REQUIRED WORK. If a line in the data below includes the string "agent", please return a copy of it.

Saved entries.

----

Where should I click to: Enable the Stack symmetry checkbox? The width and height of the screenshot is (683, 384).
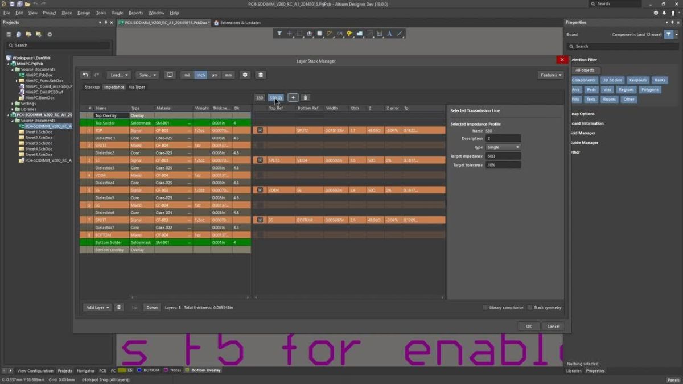click(x=530, y=307)
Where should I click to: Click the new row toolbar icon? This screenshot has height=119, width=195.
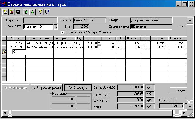click(x=6, y=12)
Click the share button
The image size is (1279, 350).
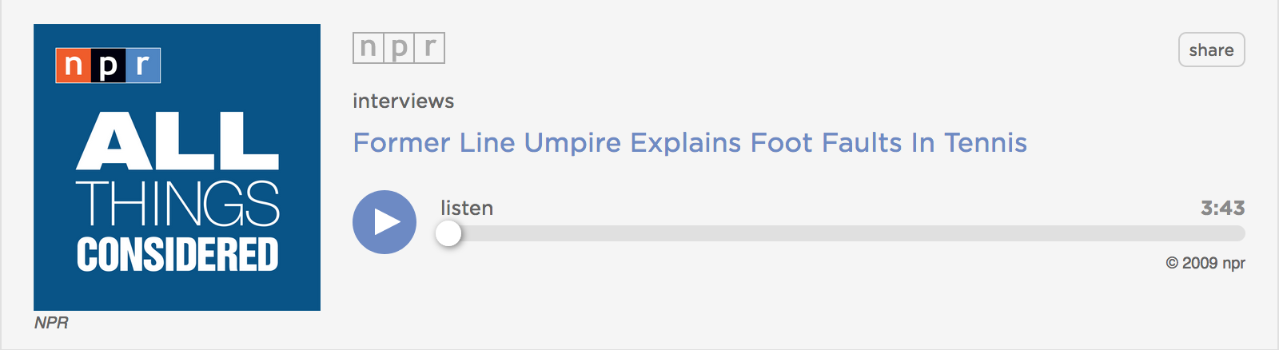tap(1211, 50)
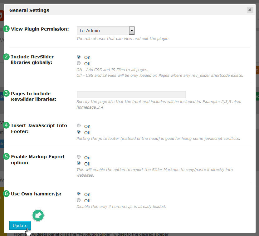
Task: Click the green number 5 badge
Action: (6, 156)
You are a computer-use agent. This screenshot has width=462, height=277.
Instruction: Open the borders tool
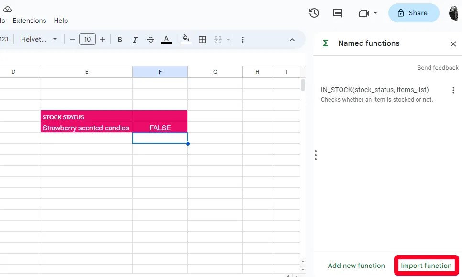click(202, 39)
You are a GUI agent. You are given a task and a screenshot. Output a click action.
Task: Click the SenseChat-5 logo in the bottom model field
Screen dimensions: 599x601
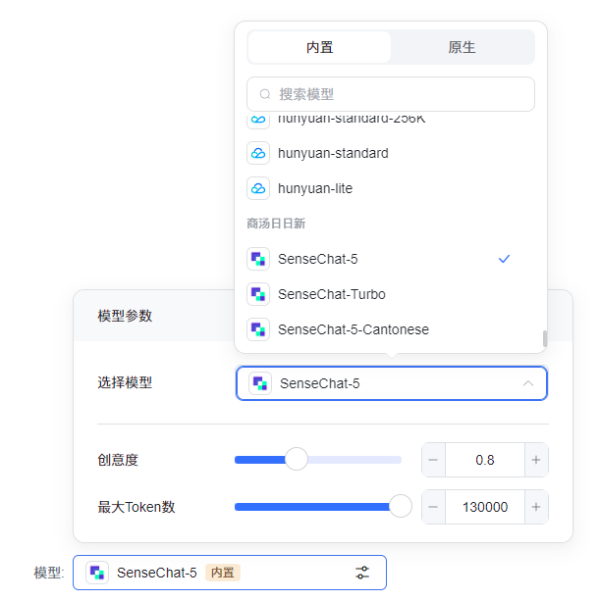click(97, 573)
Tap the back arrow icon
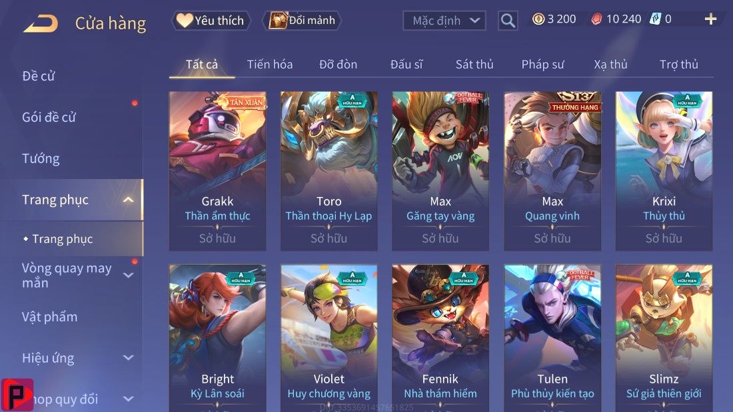 (x=41, y=23)
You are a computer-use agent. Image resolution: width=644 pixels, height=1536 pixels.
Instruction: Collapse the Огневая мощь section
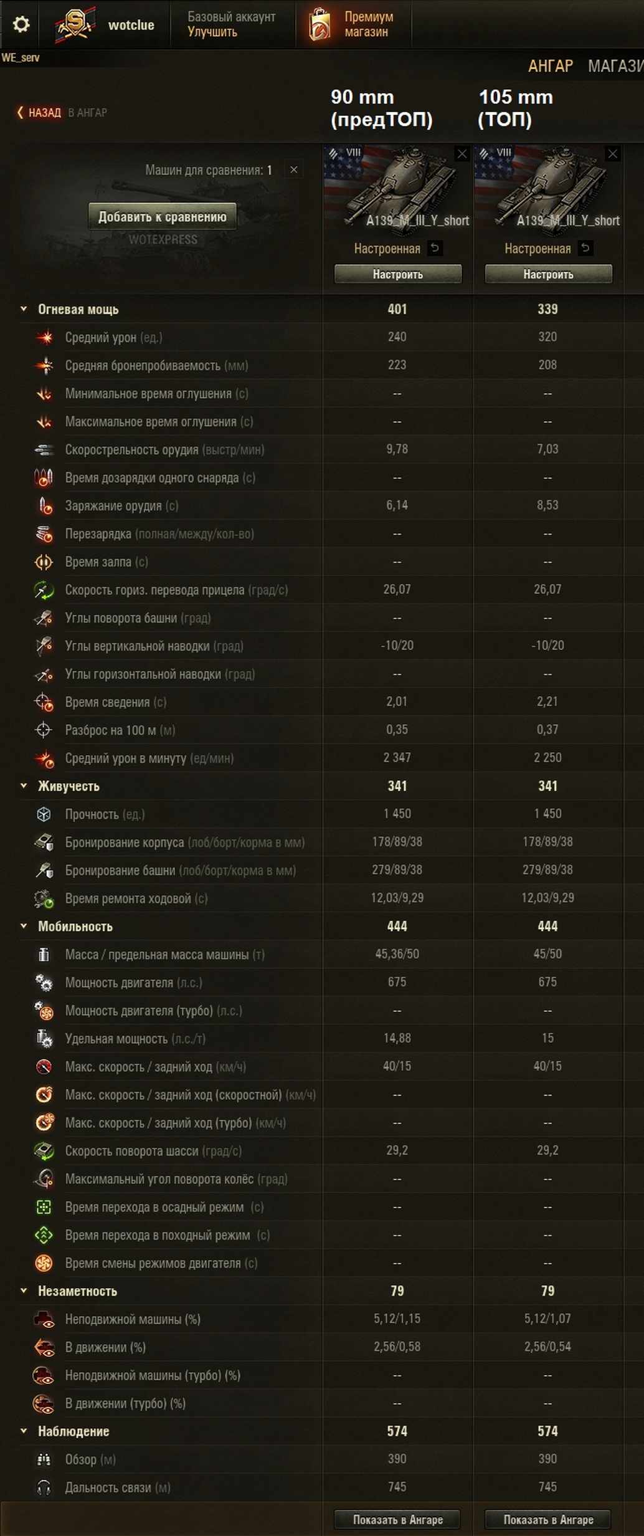(24, 309)
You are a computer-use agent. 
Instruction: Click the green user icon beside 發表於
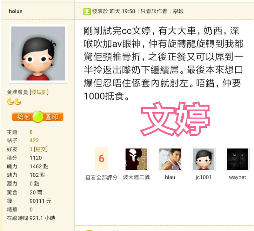coord(87,11)
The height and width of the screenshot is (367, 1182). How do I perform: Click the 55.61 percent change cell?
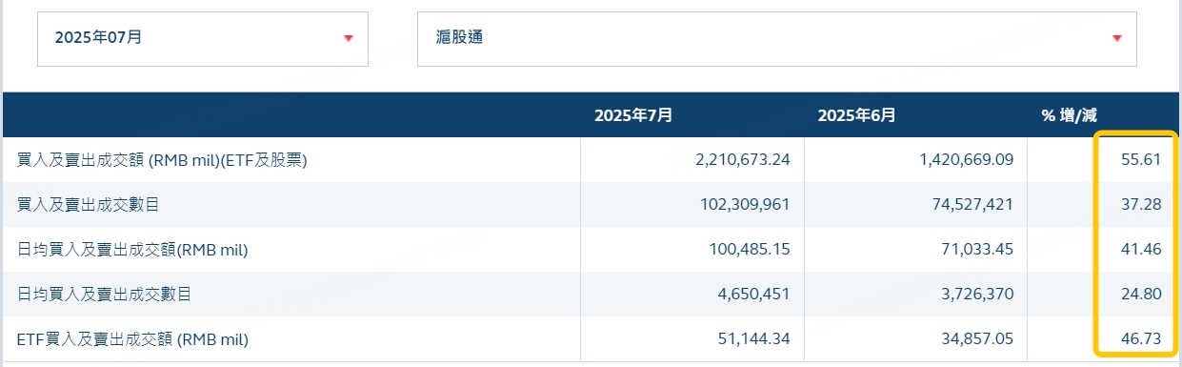(x=1141, y=160)
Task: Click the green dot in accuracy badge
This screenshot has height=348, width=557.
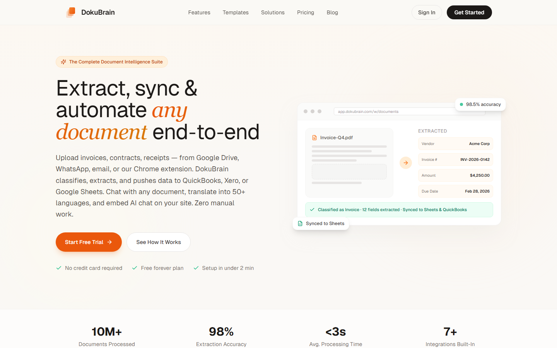Action: tap(461, 104)
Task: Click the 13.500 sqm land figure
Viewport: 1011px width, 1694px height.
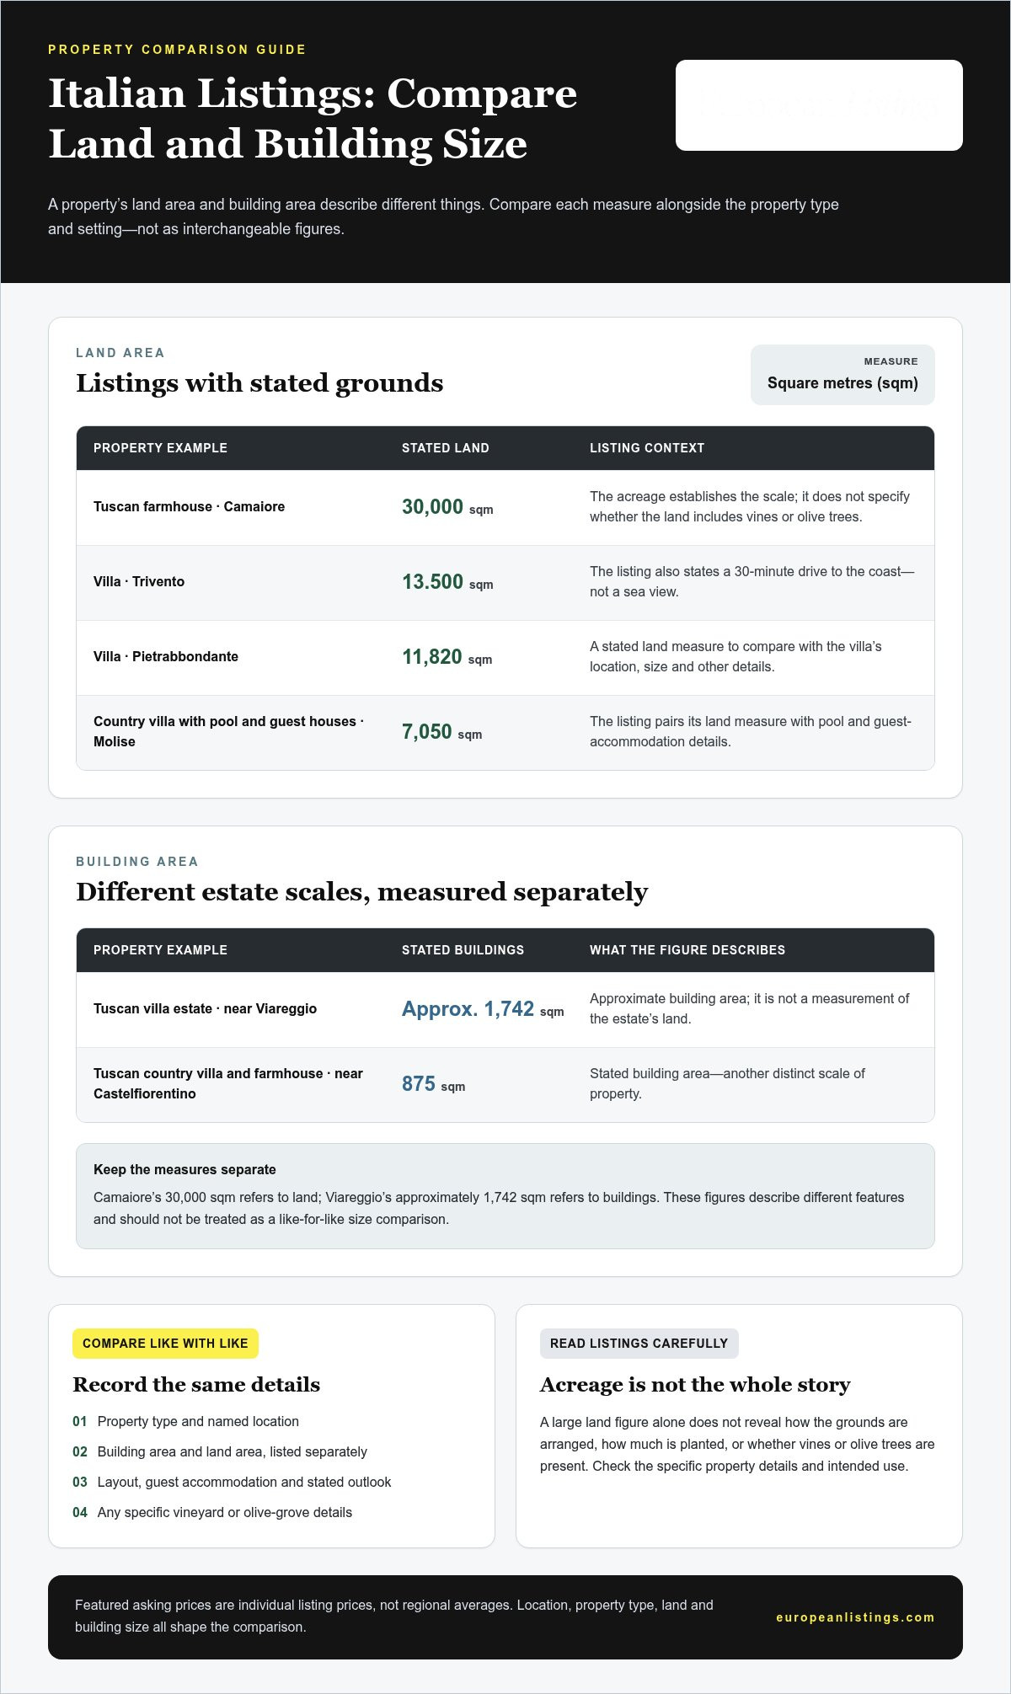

----

WRITTEN ANSWER.
You are a computer-use agent. This screenshot has width=462, height=277.
You are a GUI agent. You are given a task and a screenshot. Output a click action.
You are a computer-use agent. Image resolution: width=644 pixels, height=1536 pixels.
You are a computer-use agent. 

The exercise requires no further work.